Unsere beiden Hautdarsteller sind das Millionärs-Ehepaar Sam und Remi Fargo, die sich gerne gegenseitig zu Höchstleistungen anstacheln und anscheinend schon einiges erlebt haben. Der Bösewicht glaub indessen ein Abkömmling von Xerxes zu sein und der rechtmäßige Erbe dessen Vermächtnisses. Unseren beiden
Hauptdarstellern untersteht ein ganzes Team aus professionellen Forschern die in Windeseile Informationen sammeln und im Minutentakt Fakten aus allen Perioden der Zeitgeschichte zusammen suchen können. Sam und Rami selber bedienen sich hauptsächlich ihrem iPhone und Google(Earth) um der Spur vor Ort zu folgen. Alleine das wirkt etwas unprofessionell - oder? So unglaubwürdig die ganze Geschichte sein mag, so muss man sich drauf einlassen, die historischen Schlussfolgerungen annehmen und einfach Glauben was einem da aufgetischt wird. Dann, so könnte man glauben, macht die Schatzsuche richtig Spaß. Dies ist auch richtig, denn das einigste was an dem Buch wirklich spannend ist, sind die kurzen entschlüsselungs-Sequenzen des geheimen Codes auf den Weinflaschen. Dazwischen schiebt Cussler so ziemlich jeden exotischen Ort  als Fundstelle, teilweise Langatmige Aktion und völlig absurdes Handeln der Figuren. Ist  die Situation auch so aussichtslos, irgendein Kontakt aus früheren Zeiten hilft den beiden aus der Patsche. Die beiden Abenteurer jagen innerhalb weniger Kapitel von einem Ort zu nächsten, werden überall mit offenen Armen empfangen (haben ja einen guten Ruf) und die Bedrohung durch die bösen Gangster ist nie wirklich eine Gefahr. Zum Ende hin entscheiden sich diese, es sogar einfach sein zu lassen und trotz allen Umständen, verlorenen Männern und haufenweise Kohle die ausgegeben wurde, die Verfolgung aufzugeben.
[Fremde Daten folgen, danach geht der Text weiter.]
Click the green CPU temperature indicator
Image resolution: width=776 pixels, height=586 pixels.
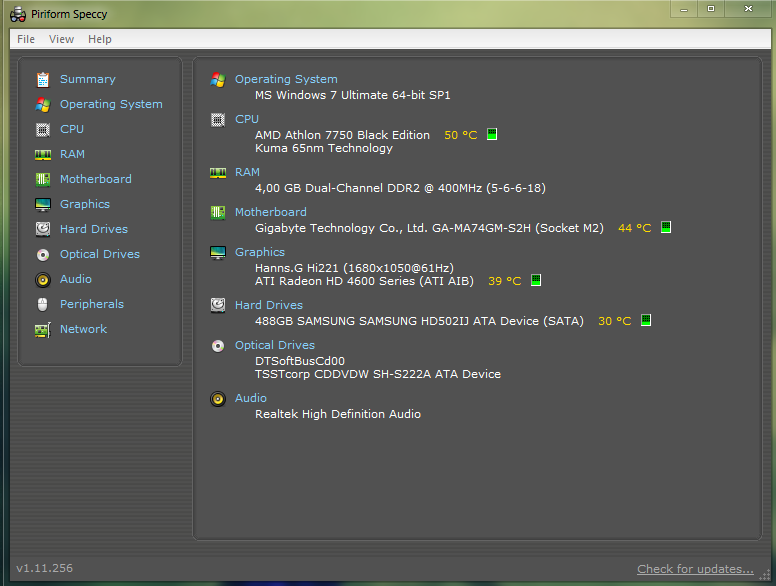point(492,135)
Nur um am (total spannungslosem Ende) einfach das Zeitliche zu segnen.

Nach gefühlten 100 entdeckten, U-Booten, Tempeln, Gruften und Inseln platzt die eigentliche Suche wie eine Luftblase ohne Spannung und einem richtigen Showdown. Die Rätzel sind alle in Wikipedia ausgedacht worden. Zum Teil findet man dort die gleichen Textabfolgen von historischen Ereignissen, wie Cussler es im Buch ab frühstückt. Die Charaktere könnten schwammiger und flacher kaum sein. Das verheiratete Ehepaar konzentriert sich ganz auf die Schatzsuche und alle Entscheidungen sind so konfus und abwegig, dass man nur den Kopf schütteln kann. Eine begleitende Liebesgeschichte sucht man hier vergebens.  Die Bösen sind nie richtig böse, selbst als das Pärchen dem wohl übelsten Gangsterboss der Welt,  direkt im eigenen Haus auf der Nase rumtanzt. Gerade in der Mitte des Buches schleppt man sich durch manch fragwürdige Szene und wünscht sich nichts sehnlicher als eine Flasche Wein. Nicht um diese zu trinken, sondern damit die Schatzsuche endlich weitergehen kann. Gott sei Dank kann man Cussler lesen wie eine glitschige Banane.  Der Stil ist einfach und leicht zu lesen und Dialoge und Ortsbeschreibungen sind schön ausgewogen. Tiefere Einsichten ins Unterbewusstsein der Charaktere finden sich an keiner einzigen Stelle. So bleibt am Ende eine kurzweilige Abenteuer Reise durch Europa mit einigen interessanten Spekulationen über Napoleons Leben. Das andere sind langeilige Aktion, Null Spannung und fade Protagonisten einer butterweichen Story ohne Überraschungen oder gar Wendungen. Leichteste Unterhaltung ohne Anspruch. Schade, ich hatte mehr erwartet.